With its fiscal third-quarter earnings report behind it, it's clear that Intuit's (NASDAQ:INTU) momentum has persisted. Not only did the financial software company report double-digit revenue growth in its consumer group and its small-business and self-employed group, but management also raised its outlook for fiscal 2018 revenue, operating income, and earnings per share. Fueled by a well-executed tax season, Intuit benefited from strength in its do-it-yourself returns and higher average revenue per return.
As investors consider the quarter's implications, here are eight of the most insightful metrics from Intuit's Q3 update.
1. Revenue increased 15%
Intuit's Q3 revenue increased 15% year over year to $2.93 billion, handily beating both its own guidance and the consensus analyst estimate for the period. On average, analysts expected Q3 revenue of $2.85 billion.
Intuit's consolidated revenue was driven by a 15% year-over-year increase in consumer group revenue and a 16% increase in small-business and self-employed revenue.
2. Year-to-date consumer group revenue is up 14%
This crushes management's guidance at the beginning of the year for 7% to 9% growth in its consumer group.
3. TurboTax units increased 4%
This included a 6% year-over-year increase from TurboTax Online units. This growth in TurboTax units was driven by "faster growth in both our paid and free offerings," CFO Michelle Clatterbuck said during Intuit's earnings call.
4. Operating income increased 12%
Intuit remains highly profitable, with operating income rising 12% -- or 13% on a non-GAAP basis. This puts Intuit's Q3 operating income at an impressive $1.62 billion.
5. QuickBooks Online subscribers soared 45%
The primary growth driver for Intuit's small-business and self-employed group was a 45% year-over-year increase in QuickBooks Online (QBO) subscribers, bringing QBO subscribers to 3.2 million.
Growth was particularly strong abroad, where QBO subscribers increased 66% year over year to about 720,000. But growth was still strong in Intuit's important domestic market, with U.S. subscribers increasing 40% year over year to about 2.5 million.
6. Intuit spent $19 million on share repurchases
This leaves about $1.2 billion on the company's share repurchase authorization.
The $19 million spent on share repurchases during the quarter was a notable slowdown from the $83 million Intuit used to buy back shares in Q2. The more moderate level of repurchases likely reflects Intuit's run-up in its share price recently. The stock is up 26% in the past six months and 16% in the past three months.
7. Management expects fourth-quarter revenue to increase 12% to 14%
Revenue growth at this rate would mark a deceleration compared to Intuit's 15% growth in Q3. But management's guidance typically proves to be conservative.
8. Management guided for 14% to 15% fiscal 2018 revenue growth
This marks a significant increase over management's previous guidance range for the full year. When Intuit reported its Q2 results, management said it expected full-year revenue to increase 9% to 11%.

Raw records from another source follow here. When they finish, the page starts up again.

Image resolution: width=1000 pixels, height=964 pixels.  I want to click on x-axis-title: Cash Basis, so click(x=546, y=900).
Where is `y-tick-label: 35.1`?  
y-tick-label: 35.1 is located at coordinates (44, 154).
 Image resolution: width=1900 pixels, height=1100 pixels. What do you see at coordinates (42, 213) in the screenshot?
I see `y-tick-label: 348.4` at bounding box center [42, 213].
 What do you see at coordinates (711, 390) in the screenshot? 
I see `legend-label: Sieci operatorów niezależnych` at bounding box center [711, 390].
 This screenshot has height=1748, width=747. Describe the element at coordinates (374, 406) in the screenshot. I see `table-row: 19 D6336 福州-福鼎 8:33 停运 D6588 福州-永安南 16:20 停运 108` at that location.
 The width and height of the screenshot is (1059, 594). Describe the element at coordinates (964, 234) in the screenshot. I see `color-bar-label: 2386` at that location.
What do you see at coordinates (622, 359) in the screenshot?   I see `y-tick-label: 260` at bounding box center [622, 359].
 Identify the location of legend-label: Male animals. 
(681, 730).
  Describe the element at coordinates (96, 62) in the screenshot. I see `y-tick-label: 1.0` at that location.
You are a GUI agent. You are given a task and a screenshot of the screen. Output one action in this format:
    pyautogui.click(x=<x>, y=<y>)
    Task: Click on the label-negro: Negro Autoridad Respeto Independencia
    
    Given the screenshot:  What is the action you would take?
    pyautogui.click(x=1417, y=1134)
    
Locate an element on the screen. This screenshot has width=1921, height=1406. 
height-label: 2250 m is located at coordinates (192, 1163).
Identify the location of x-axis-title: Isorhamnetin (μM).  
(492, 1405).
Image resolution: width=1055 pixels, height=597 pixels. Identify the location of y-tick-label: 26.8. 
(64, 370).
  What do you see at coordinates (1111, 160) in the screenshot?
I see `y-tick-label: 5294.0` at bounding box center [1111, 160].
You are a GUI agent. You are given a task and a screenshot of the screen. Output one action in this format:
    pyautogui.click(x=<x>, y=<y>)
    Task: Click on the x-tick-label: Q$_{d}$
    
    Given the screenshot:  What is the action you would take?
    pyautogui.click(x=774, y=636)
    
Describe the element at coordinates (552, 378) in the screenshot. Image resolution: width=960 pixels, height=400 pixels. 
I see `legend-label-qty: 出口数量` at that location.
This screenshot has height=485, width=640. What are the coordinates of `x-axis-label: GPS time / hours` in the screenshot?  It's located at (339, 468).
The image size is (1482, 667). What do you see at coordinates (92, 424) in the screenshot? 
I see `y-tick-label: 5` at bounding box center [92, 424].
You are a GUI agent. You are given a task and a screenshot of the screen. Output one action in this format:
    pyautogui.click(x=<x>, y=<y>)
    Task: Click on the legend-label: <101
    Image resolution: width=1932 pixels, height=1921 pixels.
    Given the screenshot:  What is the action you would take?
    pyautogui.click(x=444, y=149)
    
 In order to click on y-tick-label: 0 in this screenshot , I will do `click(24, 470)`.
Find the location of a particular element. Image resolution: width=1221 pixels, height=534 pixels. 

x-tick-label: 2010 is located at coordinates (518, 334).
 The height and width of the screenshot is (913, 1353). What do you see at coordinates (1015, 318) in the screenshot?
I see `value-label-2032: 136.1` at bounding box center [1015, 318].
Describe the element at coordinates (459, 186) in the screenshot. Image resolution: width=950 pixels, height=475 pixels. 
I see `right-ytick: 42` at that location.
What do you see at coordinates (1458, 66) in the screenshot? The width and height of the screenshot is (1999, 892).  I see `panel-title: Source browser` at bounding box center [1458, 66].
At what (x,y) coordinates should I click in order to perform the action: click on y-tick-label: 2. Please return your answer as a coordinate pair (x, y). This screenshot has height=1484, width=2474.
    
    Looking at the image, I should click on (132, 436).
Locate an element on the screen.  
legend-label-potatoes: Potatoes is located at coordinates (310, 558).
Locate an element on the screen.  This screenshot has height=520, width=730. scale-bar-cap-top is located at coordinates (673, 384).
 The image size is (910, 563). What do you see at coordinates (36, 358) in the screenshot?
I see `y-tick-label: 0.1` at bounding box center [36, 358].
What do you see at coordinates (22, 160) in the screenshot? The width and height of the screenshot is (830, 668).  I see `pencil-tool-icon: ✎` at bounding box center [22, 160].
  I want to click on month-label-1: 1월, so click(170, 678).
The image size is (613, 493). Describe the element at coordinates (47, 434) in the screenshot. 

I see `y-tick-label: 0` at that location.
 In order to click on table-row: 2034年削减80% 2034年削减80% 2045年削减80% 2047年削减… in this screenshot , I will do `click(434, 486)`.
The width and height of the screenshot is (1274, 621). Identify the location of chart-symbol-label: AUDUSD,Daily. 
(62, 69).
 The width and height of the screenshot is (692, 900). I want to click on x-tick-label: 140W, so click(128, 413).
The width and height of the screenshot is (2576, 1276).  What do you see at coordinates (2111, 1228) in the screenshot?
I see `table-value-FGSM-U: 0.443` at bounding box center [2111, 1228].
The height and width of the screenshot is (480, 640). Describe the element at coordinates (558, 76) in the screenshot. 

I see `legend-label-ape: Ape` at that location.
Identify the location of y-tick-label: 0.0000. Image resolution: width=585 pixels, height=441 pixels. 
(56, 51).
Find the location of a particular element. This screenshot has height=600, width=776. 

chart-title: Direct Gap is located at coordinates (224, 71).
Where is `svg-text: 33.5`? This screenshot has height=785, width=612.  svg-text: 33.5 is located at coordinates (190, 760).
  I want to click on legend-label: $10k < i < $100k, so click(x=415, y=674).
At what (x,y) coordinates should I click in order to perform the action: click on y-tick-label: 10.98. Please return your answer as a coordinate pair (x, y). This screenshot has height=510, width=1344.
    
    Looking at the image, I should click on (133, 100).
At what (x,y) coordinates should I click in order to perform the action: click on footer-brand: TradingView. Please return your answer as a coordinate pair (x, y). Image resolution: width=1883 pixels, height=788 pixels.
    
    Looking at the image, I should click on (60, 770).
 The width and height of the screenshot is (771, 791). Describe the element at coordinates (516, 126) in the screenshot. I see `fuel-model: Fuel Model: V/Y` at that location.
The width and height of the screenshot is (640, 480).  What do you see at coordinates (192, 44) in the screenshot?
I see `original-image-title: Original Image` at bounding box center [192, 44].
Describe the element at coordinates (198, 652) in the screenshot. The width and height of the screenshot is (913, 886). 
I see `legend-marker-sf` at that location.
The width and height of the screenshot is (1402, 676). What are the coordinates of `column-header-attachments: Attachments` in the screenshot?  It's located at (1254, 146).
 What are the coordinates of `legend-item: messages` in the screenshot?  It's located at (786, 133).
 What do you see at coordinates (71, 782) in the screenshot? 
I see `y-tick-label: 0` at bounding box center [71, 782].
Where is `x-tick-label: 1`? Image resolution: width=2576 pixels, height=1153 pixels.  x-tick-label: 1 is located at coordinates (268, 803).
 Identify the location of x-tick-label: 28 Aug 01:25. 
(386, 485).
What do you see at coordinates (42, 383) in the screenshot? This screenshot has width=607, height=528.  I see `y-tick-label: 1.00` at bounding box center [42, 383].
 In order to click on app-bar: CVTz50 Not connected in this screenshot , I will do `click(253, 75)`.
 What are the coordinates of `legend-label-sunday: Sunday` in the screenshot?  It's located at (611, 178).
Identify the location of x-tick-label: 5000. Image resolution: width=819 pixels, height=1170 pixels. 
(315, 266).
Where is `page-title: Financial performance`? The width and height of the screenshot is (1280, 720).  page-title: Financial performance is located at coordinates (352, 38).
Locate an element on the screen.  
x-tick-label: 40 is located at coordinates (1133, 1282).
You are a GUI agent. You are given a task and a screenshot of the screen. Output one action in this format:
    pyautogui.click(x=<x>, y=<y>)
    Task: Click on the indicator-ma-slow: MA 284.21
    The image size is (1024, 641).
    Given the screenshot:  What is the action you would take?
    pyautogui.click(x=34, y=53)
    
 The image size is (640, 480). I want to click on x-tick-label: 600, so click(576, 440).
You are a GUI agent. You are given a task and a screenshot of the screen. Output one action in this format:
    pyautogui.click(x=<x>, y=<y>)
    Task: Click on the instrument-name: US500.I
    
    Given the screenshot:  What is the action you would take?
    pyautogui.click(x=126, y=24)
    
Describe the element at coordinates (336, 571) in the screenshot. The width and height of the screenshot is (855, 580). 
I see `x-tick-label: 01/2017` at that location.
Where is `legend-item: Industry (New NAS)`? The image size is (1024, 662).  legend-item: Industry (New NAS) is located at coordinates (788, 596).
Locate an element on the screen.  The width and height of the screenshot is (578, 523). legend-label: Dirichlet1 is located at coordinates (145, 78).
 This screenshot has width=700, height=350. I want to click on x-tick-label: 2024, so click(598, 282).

In addition, for its full-year non-GAAP operating income and EPS, management expects growth of 12% to 13%, and 25%, respectively. This is up from previous expectations for growth of 9% to 12%, and 20% to 22%, respectively. The increased outlook for the full year reflects Intuit's strong Q3 and "continued momentum across the company," CEO Brad Smith said during the earnings call.
As Intuit aims to finish fiscal 2018 hitting higher targets, investors will want to continue watching these key metrics. For Intuit to live up to its higher valuation after its stock's sharp gain recently, the company will need to continue delivering strong growth.